Anyhoooooo, when my alarm goes off at 5:22 am, I hit snooze once, and lay there, looking out the window at Mt Helix. If Mt Helix is obscured by fog, it won't be too hot that day. But if the fog has already burned off, we're in for it. Then I roll myself out of my bed, and stumble into the bathroom to pee. Then I pull on my sneakers and grab my keys and cell phone and walk out the front door before I'm really even awake. By the time I get about 100 yards from my apartment, my eyes are all the way open. I look for the penny stuck in the cement of someone's driveway, and the leaf imprints in another. I turn the corner onto Renette and look for the calico cat that hides in the bushes there in the morning, and the old lady that waters her roses every other morning but won't make eye contact with me.
I stop briefly to smell the oleander bushes and cross Orange St. I pass an apartment complex I almost rented from a few years back, and I wonder about whether renting that apartment would have changed my life much.
At about this time, my cell phone/back-up alarm goes off with the sound of birds chirping. Often I don't notice it right away because there are birds chirping all around me. Mocking birds, scrub jays, morning doves and crows. I walk a few blocks, passing the house with a rather odd story.

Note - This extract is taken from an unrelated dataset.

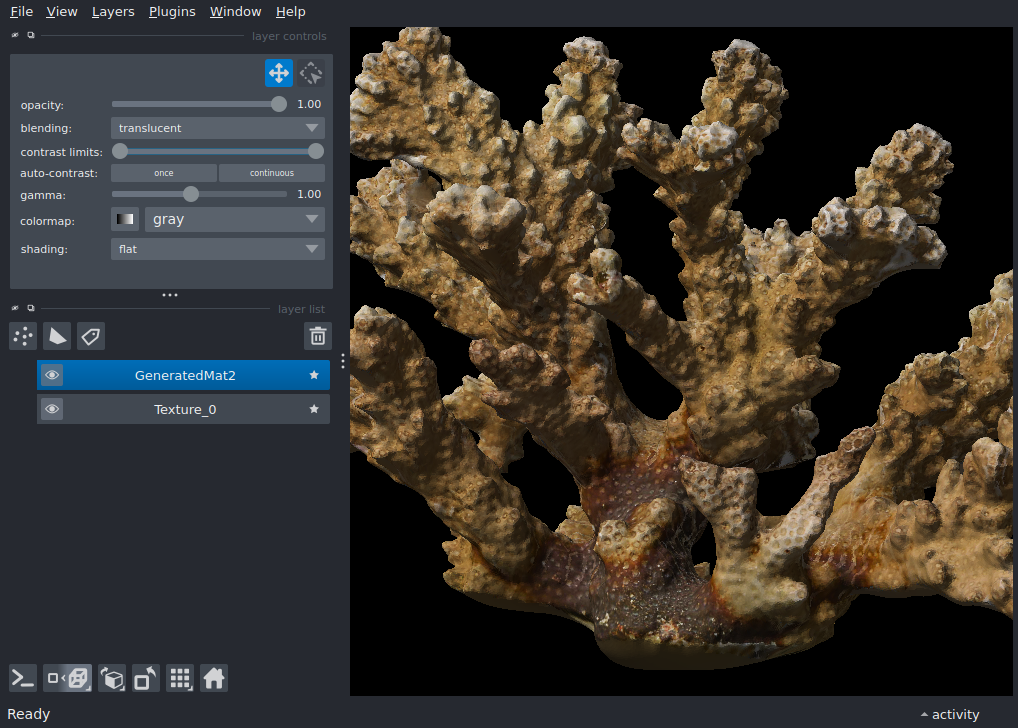Open the View menu

tap(62, 11)
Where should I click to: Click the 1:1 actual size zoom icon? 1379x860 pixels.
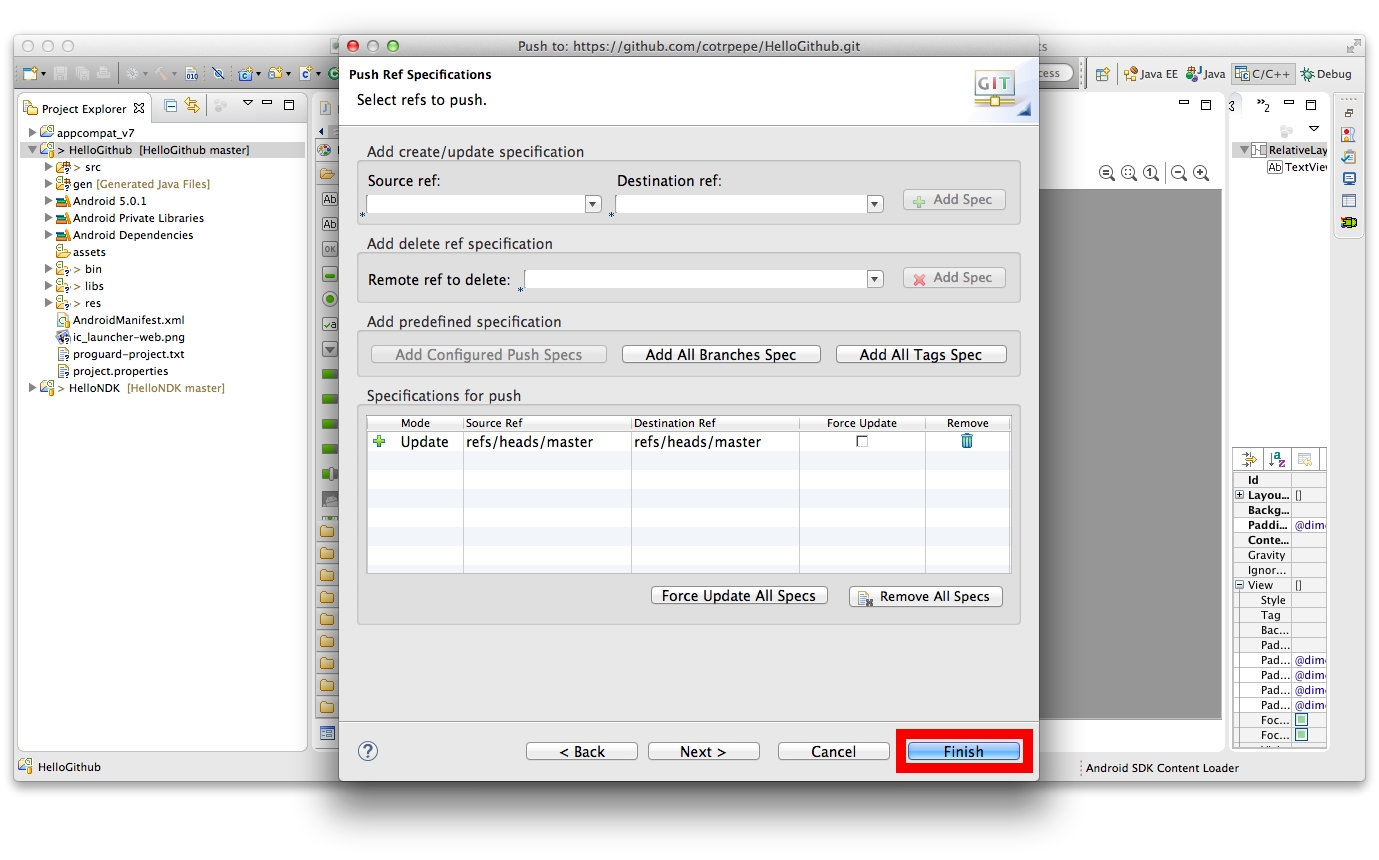(x=1150, y=173)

One morning I was walking and saw a man sitting on the curb outside this house. As I approach he straightens up and says, "Jenny?" I said no, I wasn't Jenny but he kept staring at my face. "I had a dream she was coming back to me, that I should go outside and wait for her. Then I saw you, and you have no idea how much you look like her. Up close I can see your eyes are different, but the way you move .................... I'm sorry, I didn't mean to startle you."
I think of that man everytime I pass his house and wonder who Jenny is and why she's gone. Is she an ex-lover that dumped him? A daughter that's missing? A sister that died young?
Then I cross the street over to the park. That park is the earliest memory I have. I remember being two years old and thinking that lawn was the biggest place I'd ever seen. I reflect on the irony that I now circle it every morning. In the next twenty years, what seemingly huge thing will I take in stride without thought?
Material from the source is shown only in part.